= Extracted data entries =
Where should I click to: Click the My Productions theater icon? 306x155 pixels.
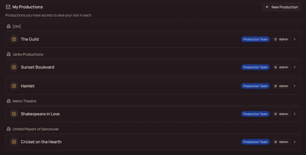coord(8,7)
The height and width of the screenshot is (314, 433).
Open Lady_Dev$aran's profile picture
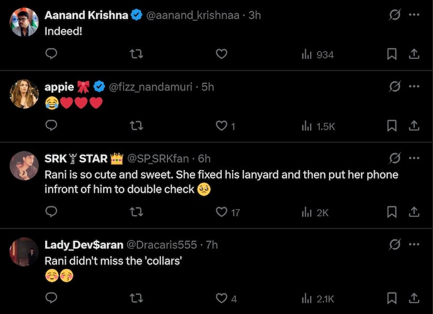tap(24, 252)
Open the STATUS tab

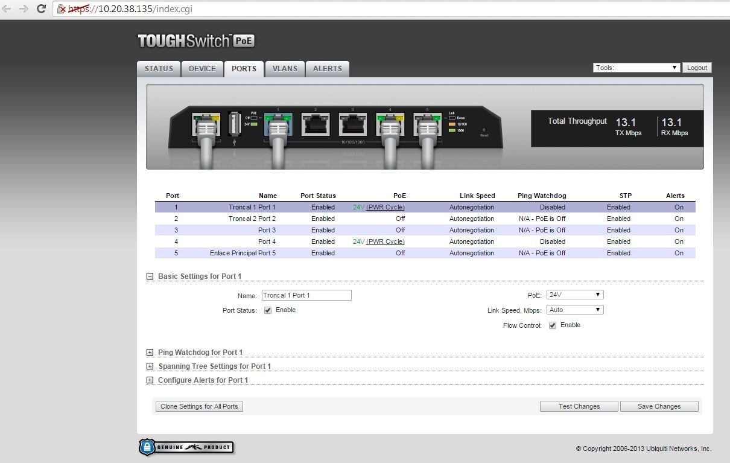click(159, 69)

= What the task asks =
The lines wanted are those from the one with "The height and" to the end of the entries above, repeated exactly, both ends included. Leave out the pictures.

= Exercise result =
The height and width of the screenshot is (314, 433).
Open Lady_Dev$aran's profile picture
tap(24, 252)
Open the STATUS tab

click(159, 69)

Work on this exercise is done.